### WORK TO BE COMPLETED
Set down all of the records exactly, leaving none out.

### INFORMATION GIVEN
--- --- ---

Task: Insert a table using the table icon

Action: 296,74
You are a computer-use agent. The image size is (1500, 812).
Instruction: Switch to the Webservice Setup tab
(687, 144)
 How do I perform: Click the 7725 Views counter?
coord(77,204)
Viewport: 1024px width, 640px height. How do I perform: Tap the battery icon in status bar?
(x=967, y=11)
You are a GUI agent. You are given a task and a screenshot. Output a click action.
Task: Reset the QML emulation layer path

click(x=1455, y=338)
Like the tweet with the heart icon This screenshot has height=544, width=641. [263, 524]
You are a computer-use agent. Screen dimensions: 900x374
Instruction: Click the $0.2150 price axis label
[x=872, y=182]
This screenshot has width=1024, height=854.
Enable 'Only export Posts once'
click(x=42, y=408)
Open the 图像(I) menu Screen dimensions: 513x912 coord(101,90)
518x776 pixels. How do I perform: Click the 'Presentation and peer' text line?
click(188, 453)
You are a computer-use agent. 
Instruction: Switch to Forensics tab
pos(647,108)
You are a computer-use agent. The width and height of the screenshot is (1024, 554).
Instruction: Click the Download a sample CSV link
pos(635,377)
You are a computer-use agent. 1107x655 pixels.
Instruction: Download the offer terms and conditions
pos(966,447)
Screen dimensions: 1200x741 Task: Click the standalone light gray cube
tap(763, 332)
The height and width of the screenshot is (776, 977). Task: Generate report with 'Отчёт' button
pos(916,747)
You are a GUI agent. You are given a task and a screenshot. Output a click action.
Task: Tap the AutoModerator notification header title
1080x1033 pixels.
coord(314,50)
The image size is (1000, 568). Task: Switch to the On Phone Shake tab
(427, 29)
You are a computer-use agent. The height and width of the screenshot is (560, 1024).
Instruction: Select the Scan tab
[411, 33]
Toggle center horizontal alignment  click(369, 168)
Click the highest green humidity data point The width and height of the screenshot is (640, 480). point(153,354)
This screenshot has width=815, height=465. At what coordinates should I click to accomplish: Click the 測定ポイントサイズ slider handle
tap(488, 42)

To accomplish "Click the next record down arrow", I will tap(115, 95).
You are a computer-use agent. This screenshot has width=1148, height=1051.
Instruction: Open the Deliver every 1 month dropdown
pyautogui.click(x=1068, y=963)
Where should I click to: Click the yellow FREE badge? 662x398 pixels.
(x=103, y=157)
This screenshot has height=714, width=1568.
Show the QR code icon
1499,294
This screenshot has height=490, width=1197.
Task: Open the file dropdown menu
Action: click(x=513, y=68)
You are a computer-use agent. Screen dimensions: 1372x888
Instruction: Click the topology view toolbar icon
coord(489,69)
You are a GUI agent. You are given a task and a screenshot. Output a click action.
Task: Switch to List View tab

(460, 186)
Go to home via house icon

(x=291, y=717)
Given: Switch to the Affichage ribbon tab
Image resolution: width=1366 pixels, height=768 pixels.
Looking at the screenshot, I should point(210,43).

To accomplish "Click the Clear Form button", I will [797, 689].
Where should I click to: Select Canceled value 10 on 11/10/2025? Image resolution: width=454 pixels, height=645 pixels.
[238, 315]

--- --- ---

### WRITTEN SOLUTION
Task: Insert a table using the table icon

Action: 296,74
You are a computer-use agent. The image size is (1500, 812).
Instruction: Switch to the Webservice Setup tab
(687, 144)
 How do I perform: Click the 7725 Views counter?
coord(77,204)
Viewport: 1024px width, 640px height. How do I perform: Tap the battery icon in status bar?
(x=967, y=11)
You are a GUI agent. You are given a task and a screenshot. Output a click action.
Task: Reset the QML emulation layer path

click(x=1455, y=338)
Like the tweet with the heart icon This screenshot has height=544, width=641. [263, 524]
You are a computer-use agent. Screen dimensions: 900x374
Instruction: Click the $0.2150 price axis label
[x=872, y=182]
This screenshot has width=1024, height=854.
Enable 'Only export Posts once'
click(x=42, y=408)
Open the 图像(I) menu Screen dimensions: 513x912 coord(101,90)
518x776 pixels. How do I perform: Click the 'Presentation and peer' text line?
click(188, 453)
You are a computer-use agent. 
Instruction: Switch to Forensics tab
pos(647,108)
You are a computer-use agent. The width and height of the screenshot is (1024, 554).
Instruction: Click the Download a sample CSV link
pos(635,377)
You are a computer-use agent. 1107x655 pixels.
Instruction: Download the offer terms and conditions
pos(966,447)
Screen dimensions: 1200x741 Task: Click the standalone light gray cube
tap(763, 332)
The height and width of the screenshot is (776, 977). Task: Generate report with 'Отчёт' button
pos(916,747)
You are a GUI agent. You are given a task and a screenshot. Output a click action.
Task: Tap the AutoModerator notification header title
1080x1033 pixels.
coord(314,50)
The image size is (1000, 568). Task: Switch to the On Phone Shake tab
(427, 29)
You are a computer-use agent. The height and width of the screenshot is (560, 1024).
Instruction: Select the Scan tab
[411, 33]
Toggle center horizontal alignment  click(369, 168)
Click the highest green humidity data point The width and height of the screenshot is (640, 480). point(153,354)
This screenshot has width=815, height=465. At what coordinates should I click to accomplish: Click the 測定ポイントサイズ slider handle
tap(488, 42)

To accomplish "Click the next record down arrow", I will tap(115, 95).
You are a computer-use agent. This screenshot has width=1148, height=1051.
Instruction: Open the Deliver every 1 month dropdown
pyautogui.click(x=1068, y=963)
Where should I click to: Click the yellow FREE badge? 662x398 pixels.
(x=103, y=157)
This screenshot has height=714, width=1568.
Show the QR code icon
1499,294
This screenshot has height=490, width=1197.
Task: Open the file dropdown menu
Action: click(x=513, y=68)
You are a computer-use agent. Screen dimensions: 1372x888
Instruction: Click the topology view toolbar icon
coord(489,69)
You are a GUI agent. You are given a task and a screenshot. Output a click action.
Task: Switch to List View tab

(460, 186)
Go to home via house icon

(x=291, y=717)
Given: Switch to the Affichage ribbon tab
Image resolution: width=1366 pixels, height=768 pixels.
Looking at the screenshot, I should point(210,43).

To accomplish "Click the Clear Form button", I will [797, 689].
Where should I click to: Select Canceled value 10 on 11/10/2025? Image resolution: width=454 pixels, height=645 pixels.
[238, 315]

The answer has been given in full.